Le projet de décret participe au renforcement des compétences des enseignants. Le nombre de crédits pédagogiques augmente en section 4, alors que la qualité de la formation pédagogique en sections 1, 2 et 3 est préservée. Inversement, le nombre de crédits de formation disciplinaire augmente en sections 1, 2 et 3, tandis qu’un nombre important de crédits disciplinaires sont maintenus en section 4. Ceci permet de maintenir l’excellence de la formation disciplinaire de nos futurs enseignants du secondaire supérieur et de faciliter les passerelles entre le bachelier en enseignement et les bacheliers disciplinaires.

De nouveaux champs de compétence font leur apparition dans la formation des enseignants, tels que l’orientation, la littératie médiatique, la diversité de genre et la multiculturalité. D’autres sont approfondis afin de mieux préparer les enseignants à la gestion de l’hétérogénéité et de les inciter à développer une pensée réflexive et de recherche. Dans les sections 1, 2 et 3, notre volonté est de renforcer l’expertise spécifique des enseignants grâce à des options d’approfondissements disciplinaire, pédagogique ou linguistique. Ces options se prolongent à travers trois masters de spécialisation.

Pour le français langue étrangère (FLE), l’objectif est double. Il s’agit, d’une part, de donner à tous les futurs enseignants des outils permettant de gérer la présence d’élèves allophones dans les classes. D’autre part, il s’agit de maintenir une formation spécifique au FLE d’un niveau d’exigence équivalent au niveau de la formation actuelle et d’étendre cette formation à davantage d’enseignants. Le modèle choisi consiste en une intégration d’une formation de base dans le programme de tous les futurs enseignants et en l’introduction d’une option pouvant comprendre trente crédits.
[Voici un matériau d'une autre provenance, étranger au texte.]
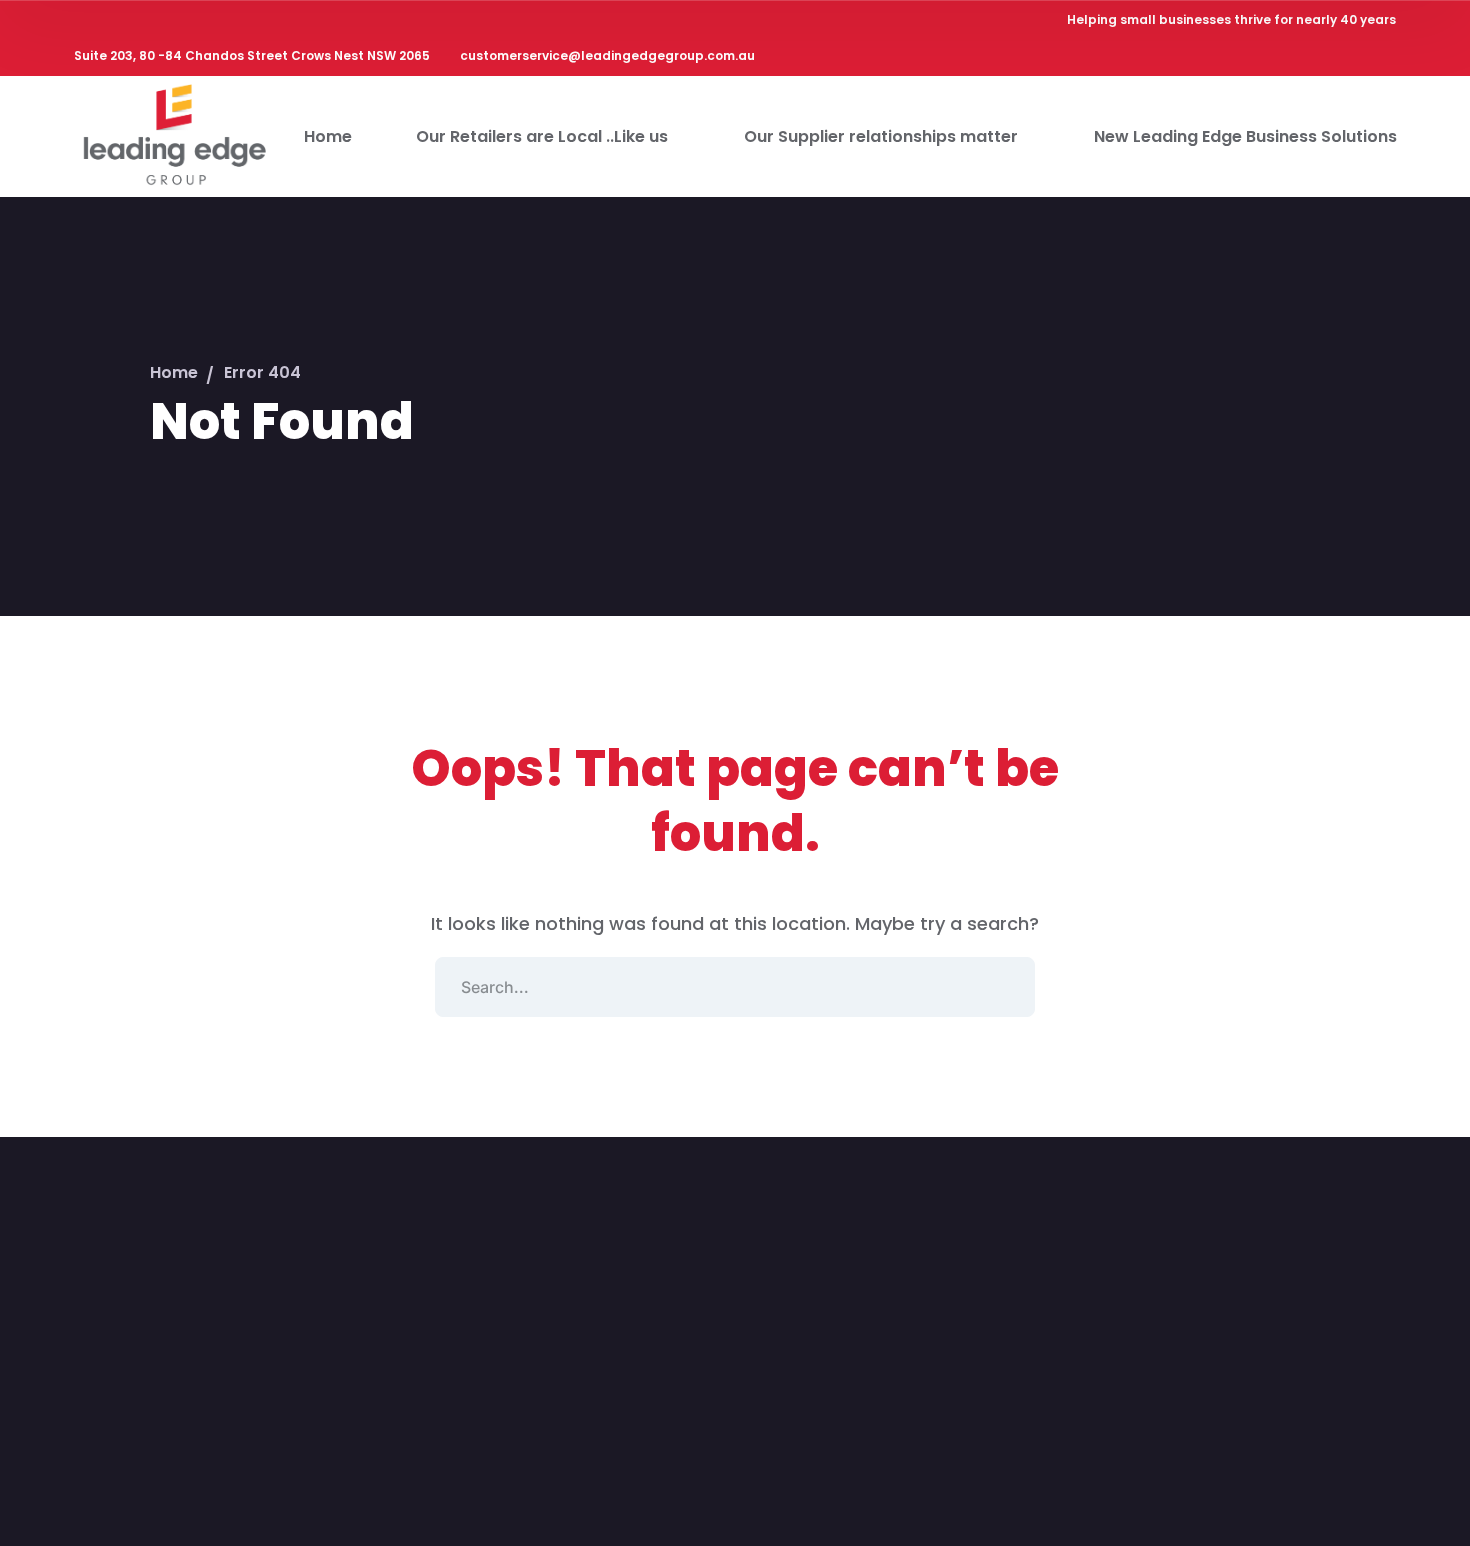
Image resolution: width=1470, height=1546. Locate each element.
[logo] (173, 134)
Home (174, 372)
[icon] (1256, 59)
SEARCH (1005, 987)
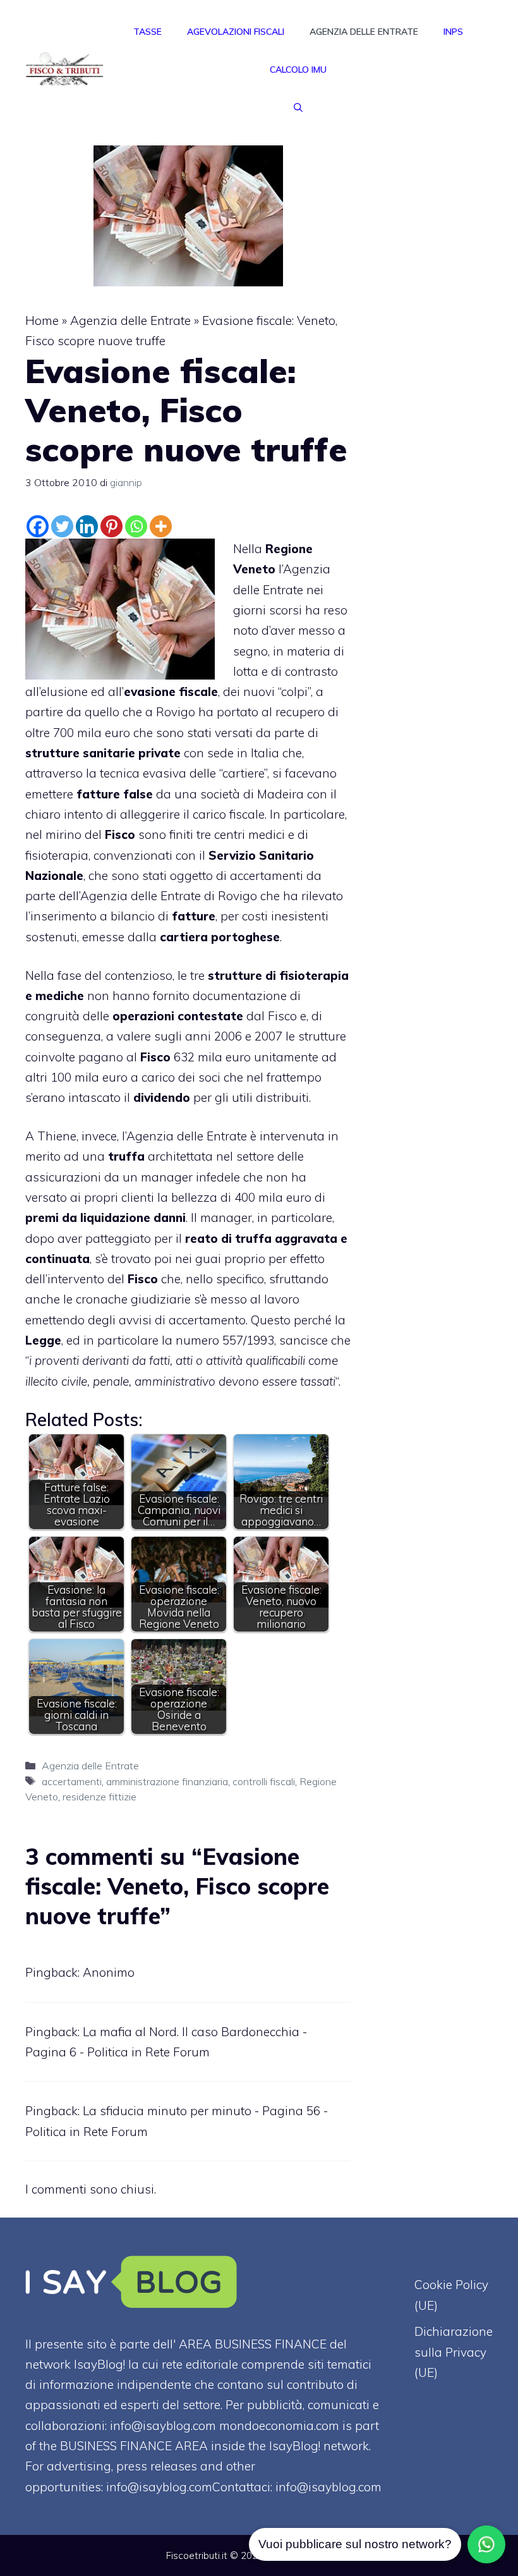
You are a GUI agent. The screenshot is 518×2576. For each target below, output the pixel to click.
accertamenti (72, 1781)
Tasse (147, 31)
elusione (64, 691)
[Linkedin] (87, 526)
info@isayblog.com (328, 2486)
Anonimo (109, 1972)
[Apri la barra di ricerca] (298, 107)
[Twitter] (62, 526)
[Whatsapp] (136, 526)
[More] (161, 526)
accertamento (207, 1320)
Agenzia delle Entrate (364, 31)
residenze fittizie (99, 1796)
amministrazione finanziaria (167, 1781)
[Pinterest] (111, 526)
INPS (453, 31)
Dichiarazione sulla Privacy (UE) (453, 2352)
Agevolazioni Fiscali (235, 31)
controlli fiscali (263, 1781)
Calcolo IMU (298, 69)
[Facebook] (38, 526)
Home (42, 320)
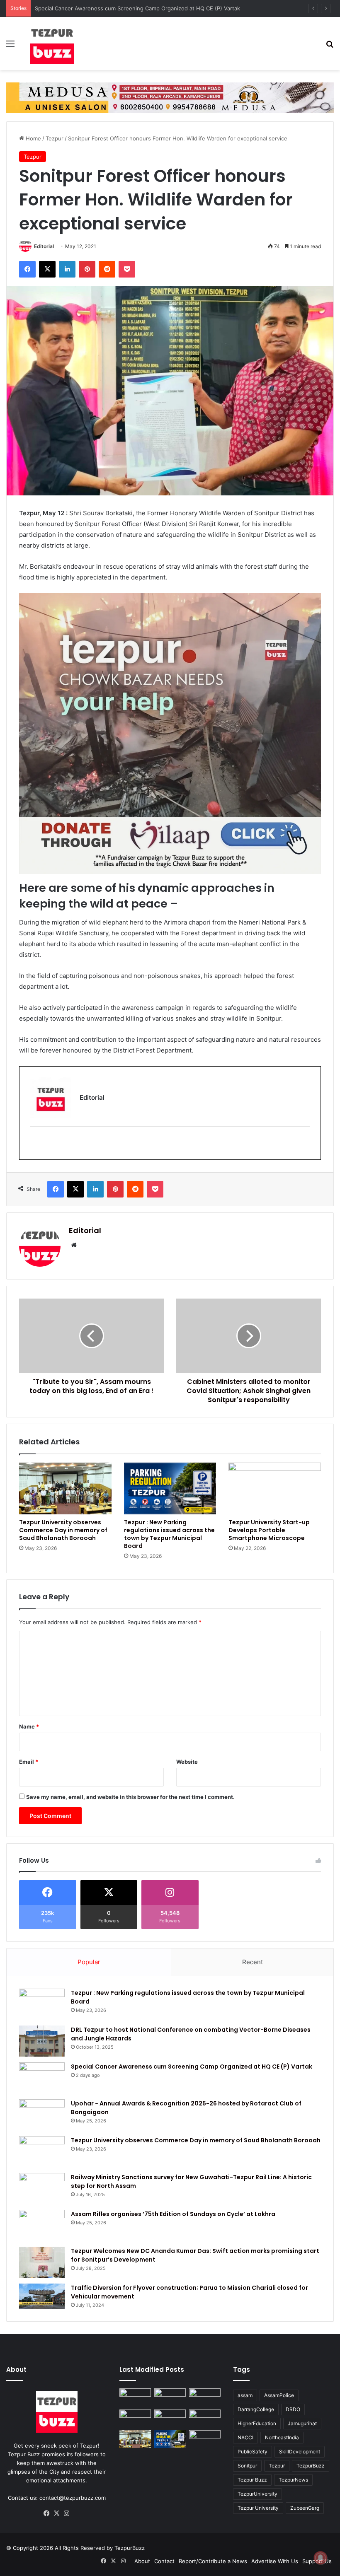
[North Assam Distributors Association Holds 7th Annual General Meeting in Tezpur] (205, 2418)
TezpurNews (293, 2480)
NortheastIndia (282, 2437)
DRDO (293, 2409)
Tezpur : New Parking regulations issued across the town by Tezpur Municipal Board (169, 1534)
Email (28, 1761)
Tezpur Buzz (252, 2480)
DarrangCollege (256, 2409)
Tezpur (54, 138)
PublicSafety (252, 2451)
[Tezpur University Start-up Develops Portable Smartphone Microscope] (274, 1489)
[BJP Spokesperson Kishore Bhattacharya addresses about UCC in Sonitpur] (205, 2397)
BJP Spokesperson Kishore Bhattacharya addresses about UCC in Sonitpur (131, 8)
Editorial (44, 246)
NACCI (245, 2437)
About (142, 2561)
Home (32, 138)
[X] (57, 2513)
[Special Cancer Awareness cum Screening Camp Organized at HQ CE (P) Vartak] (42, 2077)
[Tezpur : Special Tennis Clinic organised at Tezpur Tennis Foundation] (170, 2397)
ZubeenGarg (304, 2508)
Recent (252, 1962)
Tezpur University (258, 2508)
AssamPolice (279, 2395)
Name (29, 1726)
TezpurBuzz (310, 2466)
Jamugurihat (302, 2423)
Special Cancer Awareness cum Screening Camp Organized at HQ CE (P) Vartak (191, 2066)
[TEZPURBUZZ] (52, 43)
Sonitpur (247, 2466)
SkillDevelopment (299, 2451)
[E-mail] (34, 1143)
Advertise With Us (274, 2561)
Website (187, 1761)
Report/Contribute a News (213, 2561)
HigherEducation (257, 2423)
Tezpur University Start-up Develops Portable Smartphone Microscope (269, 1530)
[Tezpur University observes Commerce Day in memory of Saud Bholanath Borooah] (65, 1489)
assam (245, 2395)
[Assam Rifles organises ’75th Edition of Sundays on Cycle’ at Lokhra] (42, 2225)
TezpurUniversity (257, 2494)
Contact (164, 2561)
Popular (89, 1962)
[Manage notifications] (320, 2557)
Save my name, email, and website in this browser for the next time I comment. (130, 1797)
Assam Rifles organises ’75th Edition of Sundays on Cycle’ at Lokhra (173, 2214)
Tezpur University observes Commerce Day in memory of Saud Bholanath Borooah (63, 1530)
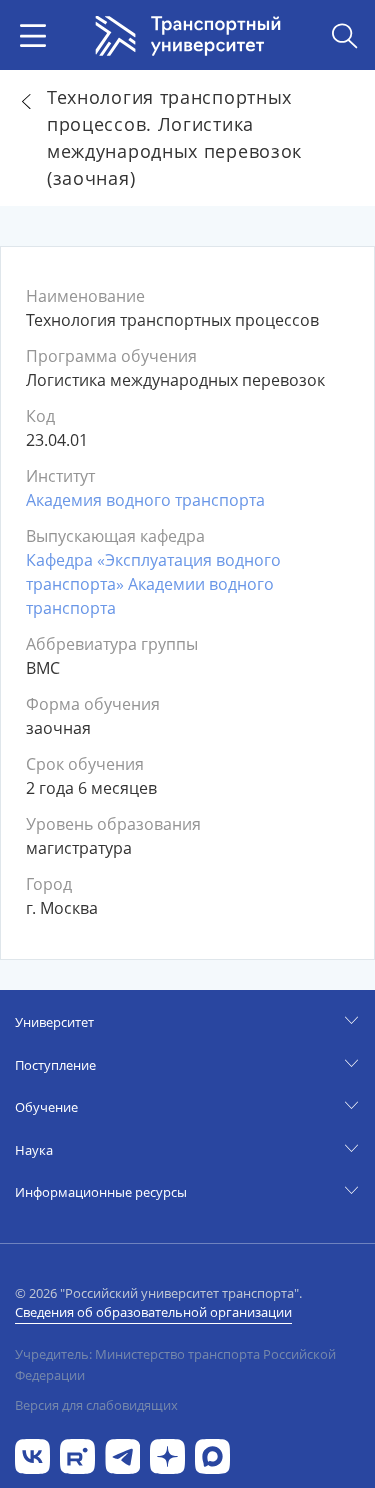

Cette option ne sera accessible qu’aux étudiants ayant reçu une formation de base en didactique du français, autrement dit ceux inscrits dans des cursus conduisant aux masters en enseignement section 1, 2 et 3 – français. À ces trente crédits pourront être ajoutés des crédits de formation par la pratique au FLE. La formule proposée dans le projet de décret n’affectera en rien la qualité de la formation. Au contraire, avec le nouveau décret, la formation en français langue étrangère sera accessible aux enseignants de maternelle et de primaire alors qu’elle n’est actuellement accessible qu’aux agrégés de l’enseignement secondaire inférieur. Davantage d’enseignants auront donc accès à la didactique du FLE, ce qui de facto le renforcera dans notre système éducatif. Dès lors, je ne peux comprendre les critiques émises à cet égard.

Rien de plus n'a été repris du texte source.